Deleting specific elements and children from an entire xml file



  • I have a problem slightly more complex than a recent help request entitle “Deleting specific string from entire xml file”.
    I have a large xml file like “Original.gpx” below and I wish to use XML tools plugin (XSL Transformation) to generate something like “Result.gpx” also below…

    Original.gpx is …
    <?xml version=‘1.0’ encoding=‘UTF-8’ standalone=‘yes’ ?>
    <gpx version=“1.1” creator=“OsmAnd+” xmlns=“http://www.topografix.com/GPX/1/1” >
    <trk>
    <trkseg>
    <trkpt lat=“45.4652056” lon="-73.6961991">
    <ele>27.57</ele>
    <time>2017-05-27T21:13:09Z</time>
    <hdop>4.0</hdop>
    <extensions>
    <speed>24.5</speed>
    </extensions>
    </trkpt>
    <trkpt lat=“45.4643226” lon="-73.6958728">
    <ele>30.57</ele>
    <time>2017-05-27T21:13:12Z</time>
    <hdop>3.0</hdop>
    <extensions>
    <speed>25.25</speed>
    </extensions>
    </trkpt>
    </trkseg>
    </trk>
    </gpx>

    Result.gpx is…
    <?xml version=‘1.0’ encoding=‘UTF-8’ standalone=‘yes’ ?>
    <gpx version=“1.1” creator=“OsmAnd+” xmlns=“http://www.topografix.com/GPX/1/1” >
    <trk>
    <trkseg>
    <trkpt lat=“45.4652056” lon="-73.6961991">
    <ele>27.57</ele>
    <time>2017-05-27T21:13:09Z</time>
    <hdop>4.0</hdop>
    </trkpt>
    <trkpt lat=“45.4643226” lon="-73.6958728">
    <ele>30.57</ele>
    <time>2017-05-27T21:13:12Z</time>
    <hdop>3.0</hdop>
    </trkpt>
    </trkseg>
    </trk>
    </gpx>

    I summary I want to remove the element <extensions></extensions>, including its children (<speed></speed> or others). I used the XSL file below to transform it but did not have any success. Actually the transformation does not change anything to the file :-(

    Transform.xsl file is…
    <xsl:stylesheet version=“1.0” xmlns:xsl=“http://www.w3.org/1999/XSL/Transform”>
    <xsl:template match="@|node()">
    xsl:copy
    <xsl:apply-templates select="@
    |node()"/>
    </xsl:copy>
    </xsl:template>
    <xsl:template match=“extension”/>
    </xsl:stylesheet>

    Any idea on what is wrong with it?



  • Hello, @daniel-bégin,

    You’re wrong, daniel :-)) Not more difficult., indeed !

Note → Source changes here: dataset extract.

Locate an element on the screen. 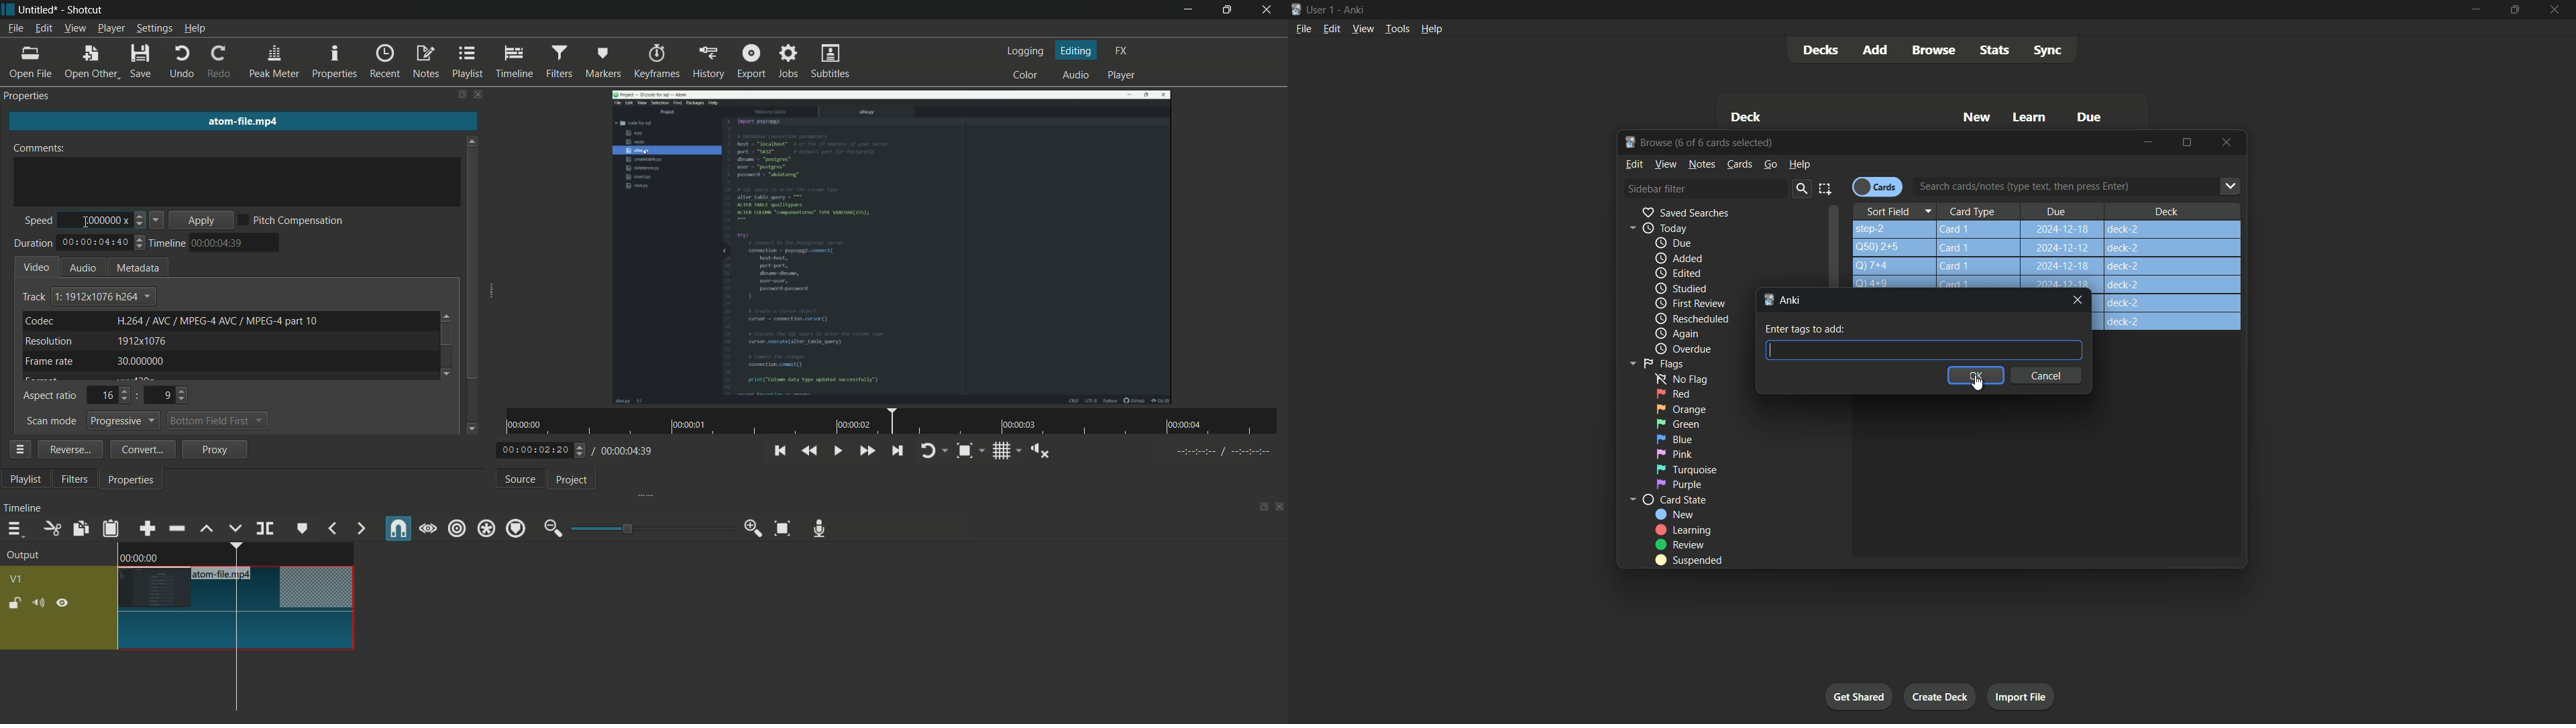  copy is located at coordinates (79, 528).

    Just use this search regex (?s-i)<extensions>.+?</extensions>\R, with the Regular expression option checked and an empty replacement zone ! and click on the Replace All button


    Notes :

    What this regex means ?. Well :

    • At beginning, the modifier -i forces the search to be NON insensitive ( => search of the word extensions, with that exact case ) and the modifier s means that special dot . characters match, absolutely, any character ( Standard AND EOL characters )

    • The parts <extensions> and /<extensions>, simply, match the literal strings <extensions> and </extensions>

    • The regex part .+?, located between, matches the shortest non-empty range of any characters, between the strings <extensions> and </extensions>

    • Finally, the \R syntax, among other characters, matches the EOL character(s) ( Windows \r\n, or Unix \r ), located after the string /<extensions>

    • As the replacement part is empty, all complete lines, between the strings <extensions> and </extensions>, included, are deleted

    Cheers,

    guy038

    P.S. :

    Just notice that the slightly different regex (?s-i)<extensions>.+</extensions>\R, without the exclamation mark, would select the longest range of characters between two strings <extensions> and </extensions>.

    So, this range would start at the first string <extensions> of your file and end at the last string </extensions> of your file !



  • Thank guy038, Clever! I’ll use it :-)

    However, (in case I have a really more complex manipulation to do!-), is it possible to do the above using XSL transformation from the XML Tools plugin?